H-A-B-I-T-E-R


J’habite les mots.

J’habite le mot habiter.

H-A-B-I-T-E-R

Je dors sous la traverse du H, calée confortablement entre les deux barres verticales. C’est une maison un peu biscornue, avec ses deux antennes sur le toit, mais c’est chez moi.

Partie en vadrouille, je trouve à me cacher de la pluie sous la tente d’un A. Bien à l’abri, j’écoute le brouhaha des gouttes d’eau qui se frôlent et se chicanent et foncent le grain du papier et comblent les interstices du blanc.

L’averse passée, je fais du toboggan sur les deux arcs de cercle d’un B. Je rebondis et je saute et je joue à la marelle en lançant quelques ´ ^ et je jongle avec des paires de ¨ ¨ en visite par là.

Je punaise sur le piquet du I les cartes postales envoyées par mes amies voyelles: mât de cocagne visuel des quatre coins du monde, exposition à visiter pour se changer les idées d’ici. Je ramène ce I tout paré pour orner mon H, ma maison d’ici à moi.

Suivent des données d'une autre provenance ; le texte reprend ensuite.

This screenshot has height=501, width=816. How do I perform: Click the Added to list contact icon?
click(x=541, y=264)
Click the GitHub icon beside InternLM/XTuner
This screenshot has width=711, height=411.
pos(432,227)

Ce soir, je vais boire un verre avec l’amie E. Le serveur pose nos bières sur le rebord du T. E et moi restons debout, car il n’y a plus de tabouret de bar pour s’asseoir autour du T.

E ne veut pas faire trop tard ce soir: elle travaille tôt demain matin et n’aimerait pas devoir demander à R de la ramener sur son dos. Elle déteste les cahots que font les deux jambes du R quand il essaie de crapahuter malgré son pied bot.

Je finis la soirée en lisant un ; il est très joyeux, ce ;

J’éteins la lumière sous mon H en rêvant d’un C croissant de lune.